• [Task material]:
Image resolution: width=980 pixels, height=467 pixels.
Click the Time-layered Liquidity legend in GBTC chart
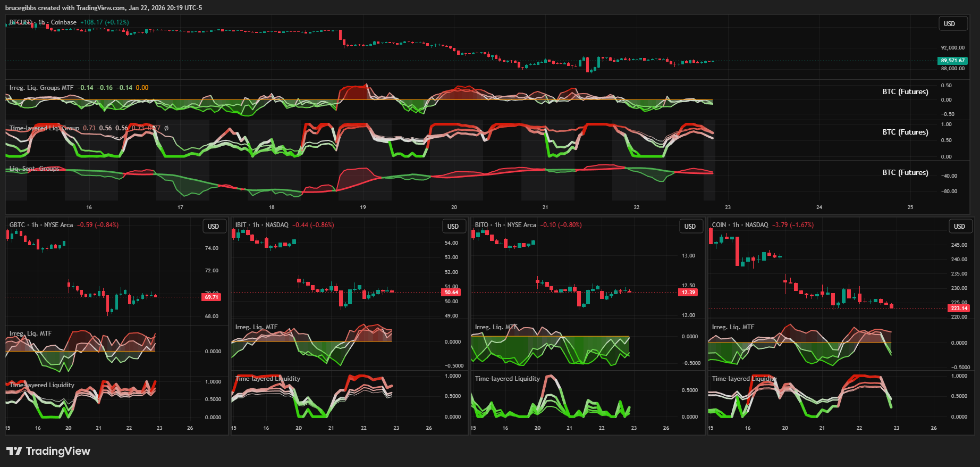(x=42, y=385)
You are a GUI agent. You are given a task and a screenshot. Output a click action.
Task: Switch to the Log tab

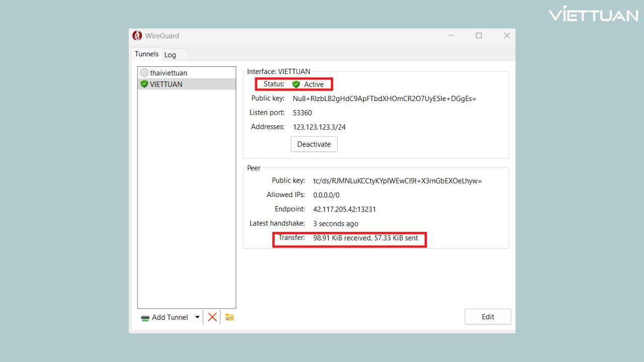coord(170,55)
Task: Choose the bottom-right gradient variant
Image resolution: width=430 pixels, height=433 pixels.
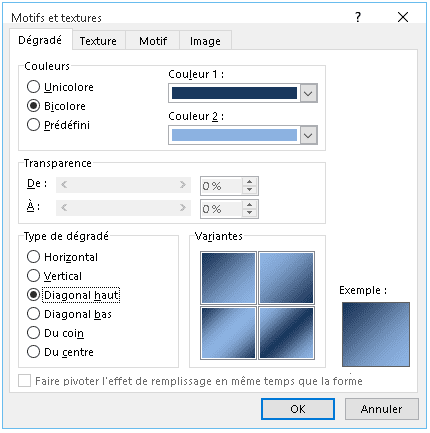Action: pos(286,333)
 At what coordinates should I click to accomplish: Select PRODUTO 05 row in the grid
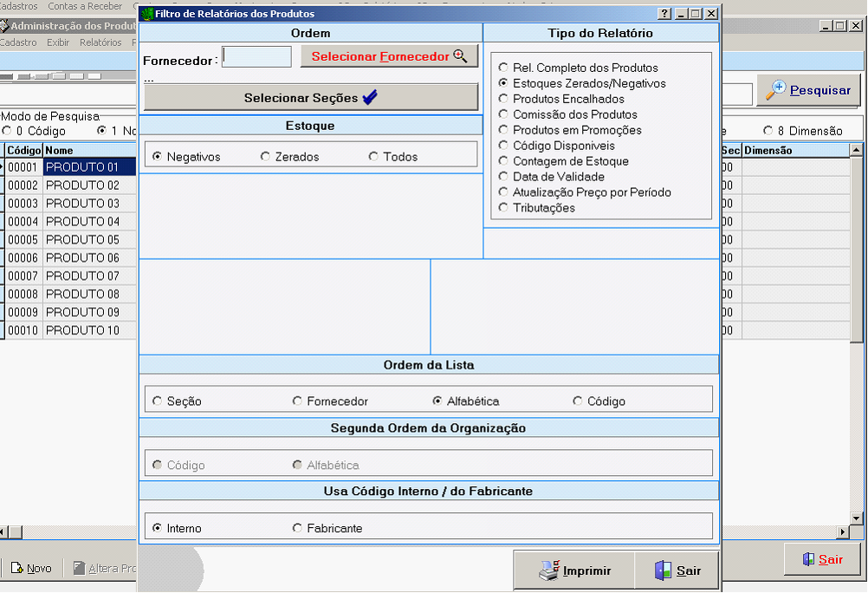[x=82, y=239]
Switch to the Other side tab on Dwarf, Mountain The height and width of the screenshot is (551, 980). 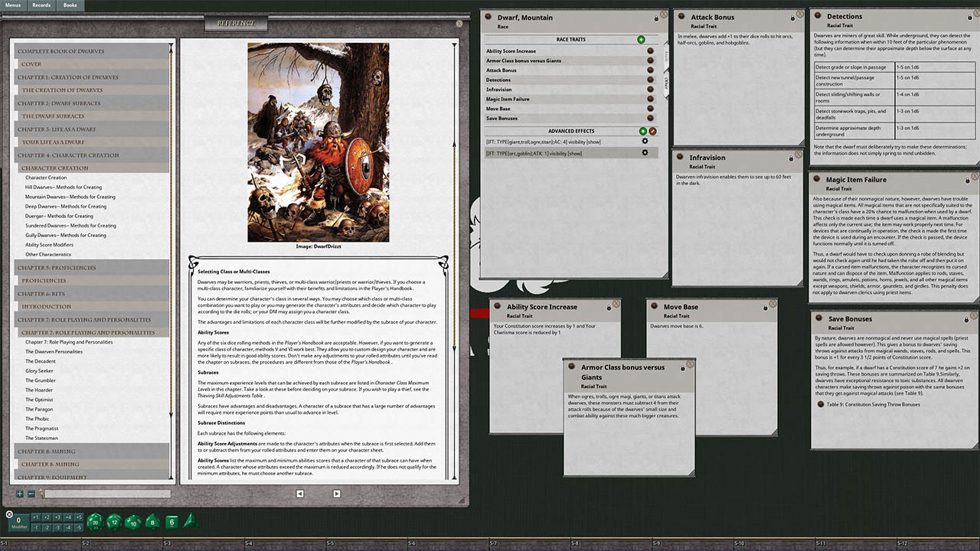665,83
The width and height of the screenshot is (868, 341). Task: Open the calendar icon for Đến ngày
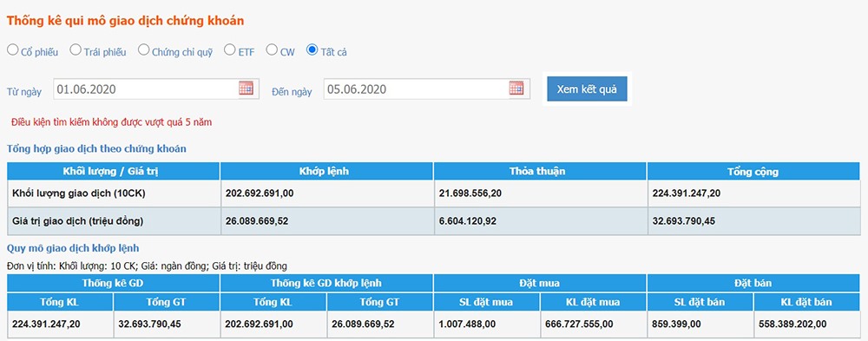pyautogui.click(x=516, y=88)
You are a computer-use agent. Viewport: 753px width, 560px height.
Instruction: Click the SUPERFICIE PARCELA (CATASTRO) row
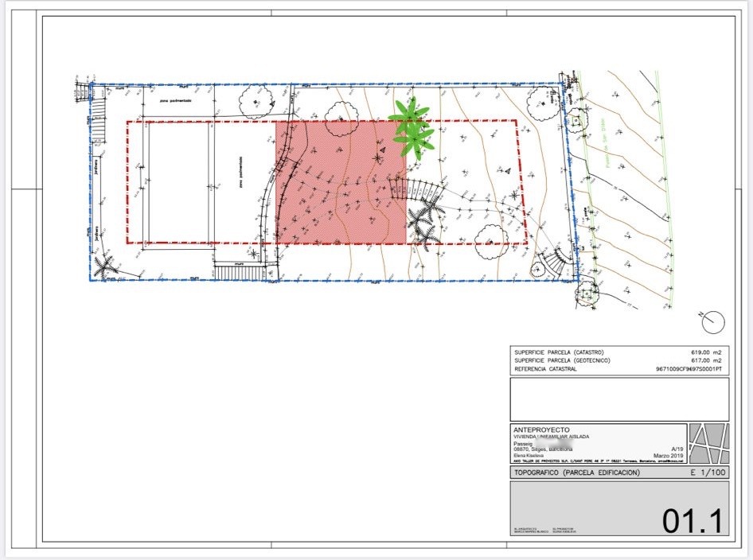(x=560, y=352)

--

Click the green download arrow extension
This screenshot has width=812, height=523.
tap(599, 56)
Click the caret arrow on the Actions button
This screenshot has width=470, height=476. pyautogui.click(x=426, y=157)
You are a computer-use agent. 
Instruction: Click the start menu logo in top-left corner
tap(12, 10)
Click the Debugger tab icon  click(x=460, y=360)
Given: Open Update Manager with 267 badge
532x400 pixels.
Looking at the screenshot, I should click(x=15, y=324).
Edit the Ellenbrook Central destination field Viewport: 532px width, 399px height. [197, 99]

...

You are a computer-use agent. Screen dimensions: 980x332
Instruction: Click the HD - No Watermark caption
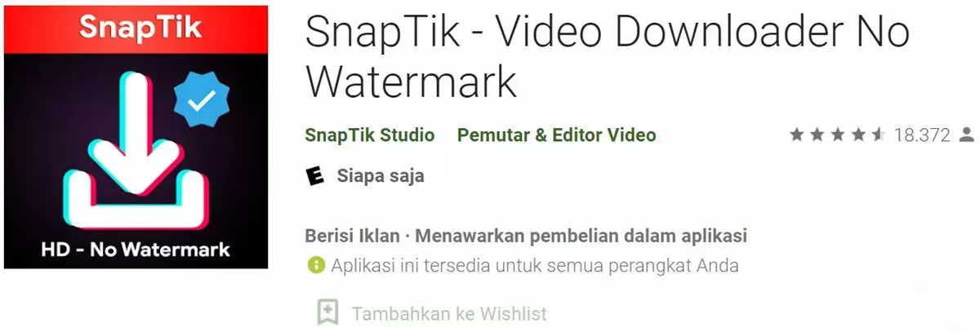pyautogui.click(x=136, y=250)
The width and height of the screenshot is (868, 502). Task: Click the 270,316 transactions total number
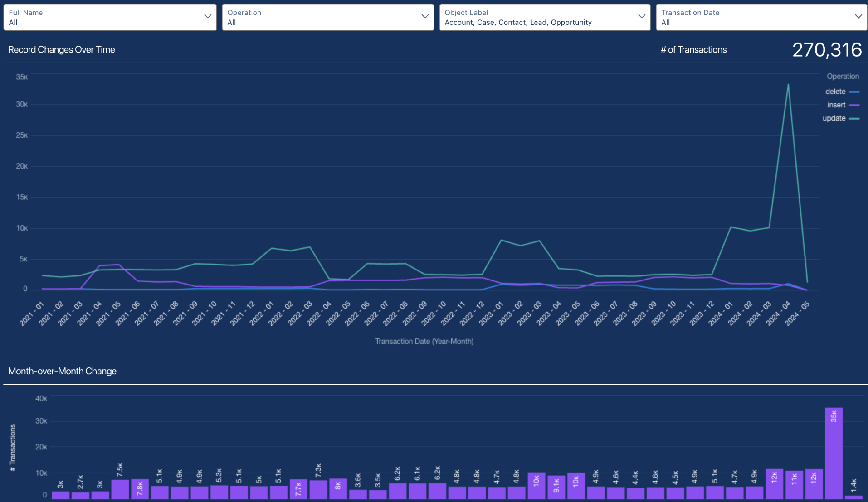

• [Exercise]:
In the records above, some lines hold the word "Viewport". Say how many, and nothing more.

• [Answer to this exercise]:
2